Au sol, l’ennemi suit tout cela, préparé à chaque évolution de l’avion. Il envoie une deuxième rafale. L’avion a mis cap au sud pour rentrer dans ses lignes, mais la deuxième rafale l’atteint de plein fouet. Le feu se situe sous l’aile droite et s’étire en nappe près du fuselage. Regnault, de son côté, voit un obus traverser son poste sans exploser. Il est surpris.

Dagnaux donne l’ordre de sauter. Le radio a reçu cet ordre. Les autres aussi ? Le pilote demande des informations, donne l’ordre de sauter, mais il n’y a pas de réponse. A ce moment- là, son téléphone peut transmettre ce qu’il dit à ses coéquipiers, mais il ne peut rien recevoir. Il ne sait pas ce qu’il se passe à l’arrière. L’ennemi continue de tirer, encore et encore. Il touche l’avion sans arrêt, fait exploser la nourrice d’essence située derrière le pilote. Au sol, un officier français prisonnier observe la scène, impuissant.

Fremond, pour faciliter l’évacuation, réduit les gaz à fond et cabre l’avion pour le ralentir. Le feu progresse rapidement et a envahi le fuselage. Le colonel Dagnaux et l’adjudant Lavolley ont sans doute été touchés à mort. Ils gisent dans l’avion, personne ne peut rien pour eux. C’est un aviateur de la Première Guerre, mort dans la Seconde dans son avion. Regnault saute à travers sa trappe d’évacuation déjà ouverte, bien que le feu barre la sortie. Le problème de sa trappe d’évacuation lui a probablement sauvé la vie.

Le pilote continue de donner des ordres sans réponse. Il sent l’appareil qui retombe en abattée à la verticale à la fin de la chandelle. Il sent alors que tout est fini. Il ouvre la verrière pour sauter. Il n’est pas déjà à mi-corps au dehors qu’il a été arraché. Il passe à côté de l’empennage qui tranche le feu en deux. A peine le parachute ouvert, l’avion s’écrase dans une fantastique explosion. Il s’est écrasé dans « la vallée aux Bleds », près d’une église.

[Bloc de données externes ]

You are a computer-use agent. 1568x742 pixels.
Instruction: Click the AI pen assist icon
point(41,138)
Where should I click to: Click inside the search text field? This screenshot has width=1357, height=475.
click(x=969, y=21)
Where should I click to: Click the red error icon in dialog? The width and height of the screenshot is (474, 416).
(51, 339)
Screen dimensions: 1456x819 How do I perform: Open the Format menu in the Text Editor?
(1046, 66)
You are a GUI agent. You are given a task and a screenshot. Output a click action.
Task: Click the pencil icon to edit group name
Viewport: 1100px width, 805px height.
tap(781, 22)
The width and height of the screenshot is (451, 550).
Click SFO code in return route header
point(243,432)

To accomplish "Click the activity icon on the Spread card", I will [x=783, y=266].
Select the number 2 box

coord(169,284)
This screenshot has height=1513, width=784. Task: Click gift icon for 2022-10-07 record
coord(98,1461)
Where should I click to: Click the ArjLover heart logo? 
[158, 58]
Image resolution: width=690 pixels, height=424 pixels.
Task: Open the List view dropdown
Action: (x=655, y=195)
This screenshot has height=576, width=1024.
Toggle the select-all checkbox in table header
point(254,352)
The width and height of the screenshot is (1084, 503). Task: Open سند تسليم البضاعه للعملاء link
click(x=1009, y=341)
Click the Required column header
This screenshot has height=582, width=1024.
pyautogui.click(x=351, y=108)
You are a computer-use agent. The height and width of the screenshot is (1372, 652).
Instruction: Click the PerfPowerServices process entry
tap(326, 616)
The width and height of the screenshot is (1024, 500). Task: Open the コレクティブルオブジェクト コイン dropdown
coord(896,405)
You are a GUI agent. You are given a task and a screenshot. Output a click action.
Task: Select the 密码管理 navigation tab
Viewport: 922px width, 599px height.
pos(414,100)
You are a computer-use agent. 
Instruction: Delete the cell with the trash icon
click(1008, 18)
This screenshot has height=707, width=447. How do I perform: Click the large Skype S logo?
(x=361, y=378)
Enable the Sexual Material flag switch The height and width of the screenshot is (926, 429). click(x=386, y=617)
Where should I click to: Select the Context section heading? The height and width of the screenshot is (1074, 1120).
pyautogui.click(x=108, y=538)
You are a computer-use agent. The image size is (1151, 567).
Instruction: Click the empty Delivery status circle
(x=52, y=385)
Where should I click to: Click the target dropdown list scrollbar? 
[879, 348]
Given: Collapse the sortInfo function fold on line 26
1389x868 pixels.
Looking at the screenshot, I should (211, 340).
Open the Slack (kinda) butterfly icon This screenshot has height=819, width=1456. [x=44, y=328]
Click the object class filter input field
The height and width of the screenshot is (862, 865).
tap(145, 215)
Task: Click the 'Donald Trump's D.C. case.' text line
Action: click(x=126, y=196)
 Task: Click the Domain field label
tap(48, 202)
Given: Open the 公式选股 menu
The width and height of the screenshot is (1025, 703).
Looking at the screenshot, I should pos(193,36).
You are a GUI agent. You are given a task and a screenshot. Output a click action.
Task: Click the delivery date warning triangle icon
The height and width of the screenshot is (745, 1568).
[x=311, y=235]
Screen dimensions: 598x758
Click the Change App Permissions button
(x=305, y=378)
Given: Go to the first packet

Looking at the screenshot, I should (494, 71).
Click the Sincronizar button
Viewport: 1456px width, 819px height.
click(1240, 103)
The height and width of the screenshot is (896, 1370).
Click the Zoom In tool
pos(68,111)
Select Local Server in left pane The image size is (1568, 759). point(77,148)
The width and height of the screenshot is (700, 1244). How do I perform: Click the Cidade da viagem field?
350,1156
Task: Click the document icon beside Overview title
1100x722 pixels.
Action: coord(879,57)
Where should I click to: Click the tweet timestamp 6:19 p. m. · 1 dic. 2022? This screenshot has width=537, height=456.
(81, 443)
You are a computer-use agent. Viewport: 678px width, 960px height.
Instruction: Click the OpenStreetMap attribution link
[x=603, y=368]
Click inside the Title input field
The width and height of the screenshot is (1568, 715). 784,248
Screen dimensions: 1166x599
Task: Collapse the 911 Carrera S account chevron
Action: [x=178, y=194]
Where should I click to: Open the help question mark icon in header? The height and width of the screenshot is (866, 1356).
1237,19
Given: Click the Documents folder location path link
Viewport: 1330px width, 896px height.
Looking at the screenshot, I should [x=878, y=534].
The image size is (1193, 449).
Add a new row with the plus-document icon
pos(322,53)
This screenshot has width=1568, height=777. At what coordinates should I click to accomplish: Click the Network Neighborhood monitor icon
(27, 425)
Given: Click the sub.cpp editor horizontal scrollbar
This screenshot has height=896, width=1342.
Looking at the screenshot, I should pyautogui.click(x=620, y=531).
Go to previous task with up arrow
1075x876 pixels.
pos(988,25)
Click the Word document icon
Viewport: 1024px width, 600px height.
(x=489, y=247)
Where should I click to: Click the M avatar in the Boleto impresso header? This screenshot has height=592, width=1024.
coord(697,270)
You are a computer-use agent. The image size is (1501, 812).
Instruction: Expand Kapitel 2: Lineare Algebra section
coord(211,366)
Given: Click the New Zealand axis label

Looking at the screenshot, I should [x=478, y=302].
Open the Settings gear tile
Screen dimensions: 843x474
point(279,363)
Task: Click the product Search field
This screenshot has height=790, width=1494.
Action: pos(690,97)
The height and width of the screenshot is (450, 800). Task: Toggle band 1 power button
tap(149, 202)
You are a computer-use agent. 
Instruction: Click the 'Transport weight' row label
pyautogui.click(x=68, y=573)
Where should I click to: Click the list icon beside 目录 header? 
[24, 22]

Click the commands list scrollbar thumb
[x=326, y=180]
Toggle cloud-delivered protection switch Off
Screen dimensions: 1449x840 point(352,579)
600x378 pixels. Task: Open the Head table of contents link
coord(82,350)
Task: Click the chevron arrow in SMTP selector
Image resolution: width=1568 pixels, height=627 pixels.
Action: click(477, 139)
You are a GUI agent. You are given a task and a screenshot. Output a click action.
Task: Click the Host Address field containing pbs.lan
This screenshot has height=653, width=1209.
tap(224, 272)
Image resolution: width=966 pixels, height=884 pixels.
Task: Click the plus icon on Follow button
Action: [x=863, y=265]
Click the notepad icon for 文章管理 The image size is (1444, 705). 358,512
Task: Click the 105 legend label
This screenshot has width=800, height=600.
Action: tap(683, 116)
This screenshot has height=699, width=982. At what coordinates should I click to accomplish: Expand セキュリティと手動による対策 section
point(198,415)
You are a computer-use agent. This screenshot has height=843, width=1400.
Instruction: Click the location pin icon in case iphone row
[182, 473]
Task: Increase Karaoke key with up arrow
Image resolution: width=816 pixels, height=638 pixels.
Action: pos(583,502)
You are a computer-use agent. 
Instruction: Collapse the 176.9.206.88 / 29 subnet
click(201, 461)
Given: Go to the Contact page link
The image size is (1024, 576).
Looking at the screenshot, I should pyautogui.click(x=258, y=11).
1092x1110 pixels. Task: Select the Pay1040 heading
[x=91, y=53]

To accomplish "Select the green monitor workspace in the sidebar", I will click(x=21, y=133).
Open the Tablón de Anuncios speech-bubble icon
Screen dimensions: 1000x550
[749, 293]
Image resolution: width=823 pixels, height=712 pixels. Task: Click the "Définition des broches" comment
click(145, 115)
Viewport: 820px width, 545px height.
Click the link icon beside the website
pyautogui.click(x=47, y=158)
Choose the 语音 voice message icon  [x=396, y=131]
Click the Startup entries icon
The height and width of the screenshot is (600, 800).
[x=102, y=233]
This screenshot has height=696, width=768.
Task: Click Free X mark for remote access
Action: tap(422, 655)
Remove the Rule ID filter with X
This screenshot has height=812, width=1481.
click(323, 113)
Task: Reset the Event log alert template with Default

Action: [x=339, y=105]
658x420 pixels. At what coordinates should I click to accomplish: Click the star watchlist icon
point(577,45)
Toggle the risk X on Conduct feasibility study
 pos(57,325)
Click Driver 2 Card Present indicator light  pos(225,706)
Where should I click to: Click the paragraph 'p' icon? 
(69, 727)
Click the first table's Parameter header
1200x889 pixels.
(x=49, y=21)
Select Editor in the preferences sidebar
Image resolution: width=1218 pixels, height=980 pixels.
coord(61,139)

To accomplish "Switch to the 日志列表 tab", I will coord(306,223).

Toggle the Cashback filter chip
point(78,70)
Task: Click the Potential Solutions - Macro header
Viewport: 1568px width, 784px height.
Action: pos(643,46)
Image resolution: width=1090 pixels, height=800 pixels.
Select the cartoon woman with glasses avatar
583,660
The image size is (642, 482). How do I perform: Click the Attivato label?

Fremond est tombé dans un jardinet le long d’une route. Il est coincé en l’air par une ligne électrique qui retient son parachute. L’équipage est tombé en zone allemande. Des soldats d’un convoi stoppé tous feux éteints se présentent et le font descendre. Ils pensent que l’avion était anglais et que le parachutiste a été blessé. Il n’en est rien. Le pilote ne sait rien de ce qui est advenu des autres membres. Il pose la question aux soldats mais ils donnent des réponses contradictoires. Il faut quand-même continuer à espérer. Il demande alors à être conduit sur le lieu du crash, ce que l’ennemi accepte de faire. Il est installé sur un side-car et se retrouve rapidement conduit.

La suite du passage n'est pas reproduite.